> **What you need to do**
Change every occurrence of "Relative humidity" to "Dew point" in the rows below and give the rows again with nothing else altered. Omit the pictures from your answer.

> **Material for this task**
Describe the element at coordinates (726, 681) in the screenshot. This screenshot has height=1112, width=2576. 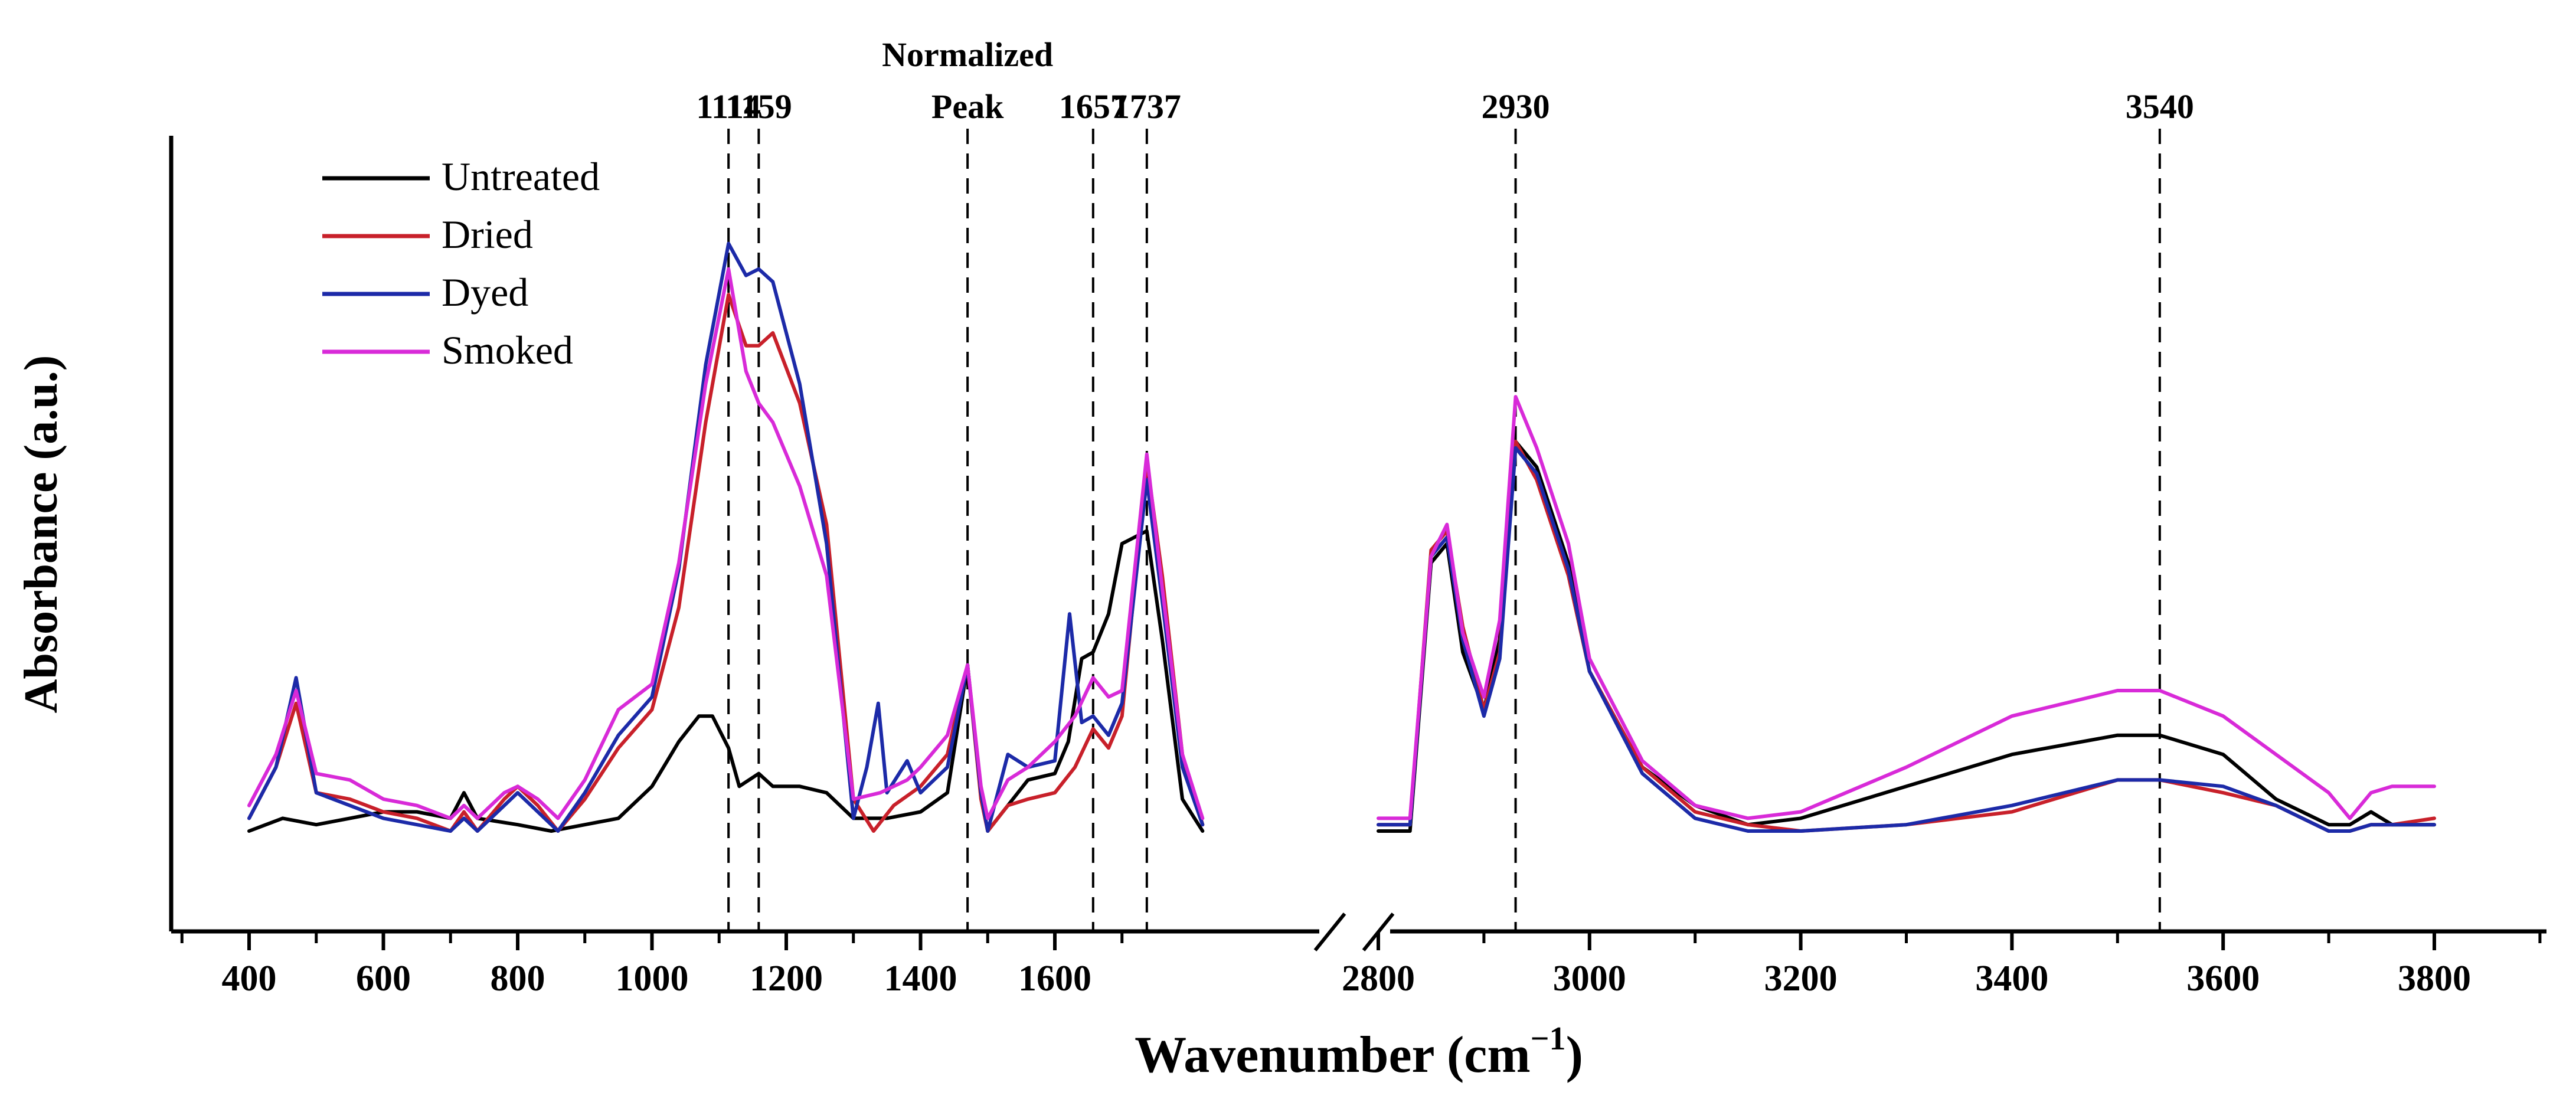
I see `series-line-untreated-left` at that location.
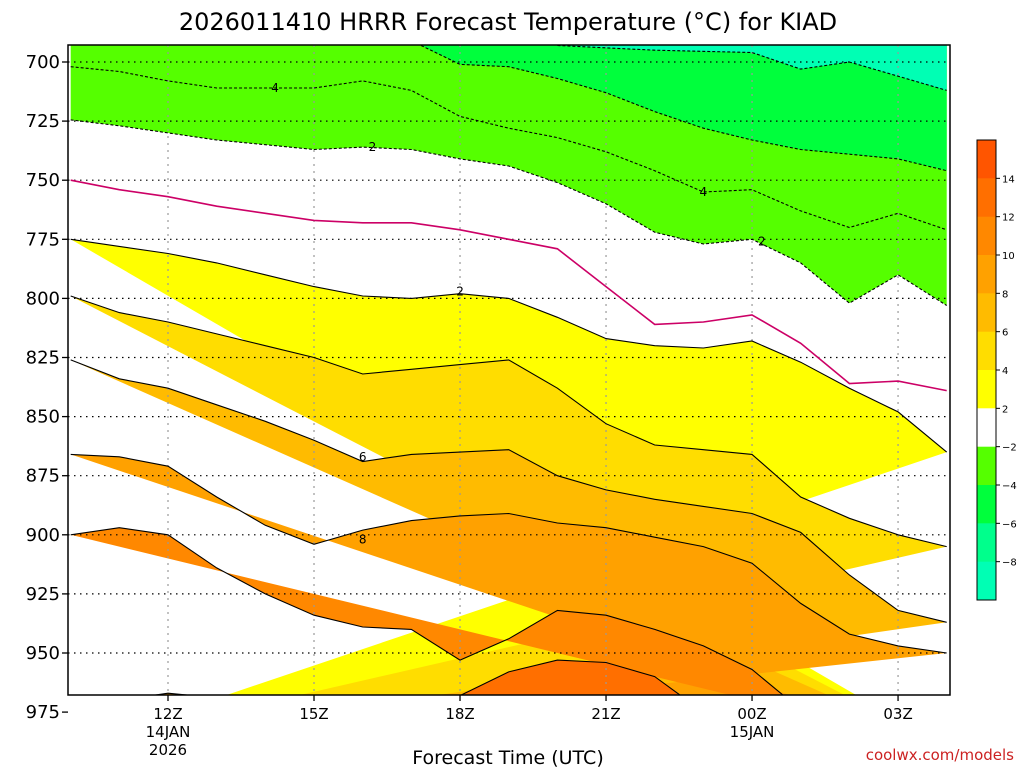 This screenshot has height=768, width=1024. What do you see at coordinates (752, 732) in the screenshot?
I see `x-tick-date: 15JAN` at bounding box center [752, 732].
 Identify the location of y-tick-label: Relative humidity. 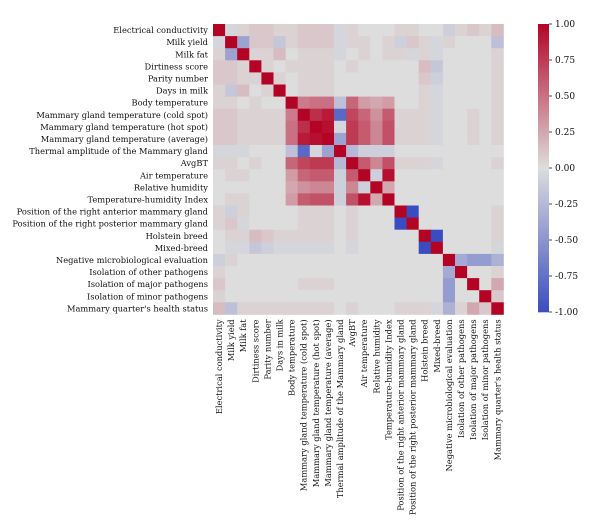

> **Response to this task**
Describe the element at coordinates (726, 681) in the screenshot. This screenshot has height=1112, width=2576. 
I see `series-line-untreated-left` at that location.
 This screenshot has height=768, width=1024. What do you see at coordinates (752, 732) in the screenshot?
I see `x-tick-date: 15JAN` at bounding box center [752, 732].
 Identify the location of y-tick-label: Dew point. 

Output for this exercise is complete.